Rappelons toutefois que l’objectif est de trouver la juste position dans l’ici et le maintenant entre ces deux lâchers prises, l’enfoncement et l’élévation, la terre et le ciel et que la justesse de la position, du centrage entre les deux pôles nous est indiquée par un ressenti corporel agréable et si nous travaillons avec un ballon en main, la sensation d’un mouvement lent, ample et tranquille.
Rejoindre le dense
Inutile de rappeler que nous nous intéressons particulièrement aux densités corporelles de nos patients et que pour les rejoindre, afin d’entrer en communication avec elles pour les aider à se libérer, il faut, nous aussi, entrer dans la densité.

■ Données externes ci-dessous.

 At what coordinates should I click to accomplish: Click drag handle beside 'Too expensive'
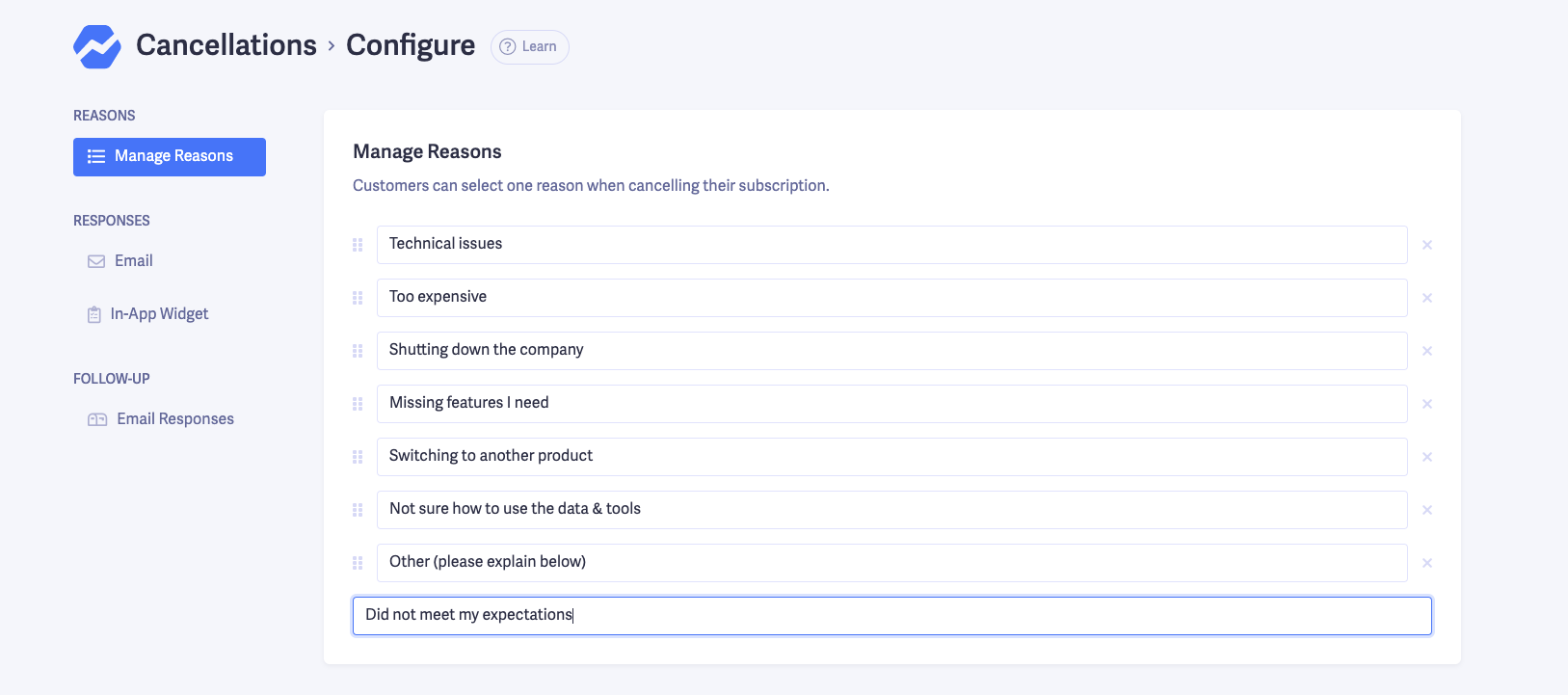[x=358, y=298]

L’enracinement est aujourd’hui pour moi la méthode essentielle utilisée pour aller dans le dense. Mais pour que cela fonctionne correctement, il ne faut pas oublier de rester relié au léger, à la conscience, au ciel...

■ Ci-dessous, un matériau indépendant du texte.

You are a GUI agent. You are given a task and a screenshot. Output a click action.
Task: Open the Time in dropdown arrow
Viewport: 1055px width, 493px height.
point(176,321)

Quelques images peuvent grandement aider lorsque je dois accompagner les structures/consciences corporelles du patient dans la contrainte.
Le tir à la corde
Lorsque l’action requiert de la traction, une bonne pratique consiste à se représenter l’état dans lequel je me mettrais si je devais participer à ce jeu. Pour être performant, il faut bien entendu s’enraciner profondément, étant donné que la force prend son appui dans le sol. M’imaginer me mettant en place pour une partie de tir à la corde m’amène presque automatiquement à m’enraciner davantage, ce qui me donne un bien meilleur fulcrum. La force vient du bas, et non pas du haut.
Pousser l’armoire
Qui n’a pas un jour tenté de pousser un objet lourd (un coffre, une armoire, une auto en panne, etc.) pour le déplacer ? S’imaginer en train de se mettre en place pour cette action va, là encore, m’amener à m’enraciner davantage pour m’offrir un point d’appui stable à partir duquel je vais pouvoir pousser. C’est cette descente vers les appuis au sol qui va me permettre d’être plus puissant donc de déployer moins de force pour agir. La force vient du bas, pas du haut.
Ouvrir le bocal
Une autre situation intéressante est celle dans laquelle je cherche à ouvrir un bocal de confiture (ou de cornichons...) qui résiste. En général, inconsciemment, la première chose que je fais avant même de tenter de forcer, c’est de descendre dans mon « hara », c’est-à-dire dans mon bassin et dans les pieds encore une fois pour me fournir un point d’appui stable. Lorsqu’une structure entre dans la contrainte, le simple fait de me représenter dans la situation du bocal à ouvrir me donne la puissance nécessaire pour aider considérablement les choses à se faire, avec moins d’efforts... La force vient du bas, pas du haut. Essayez, pour voir.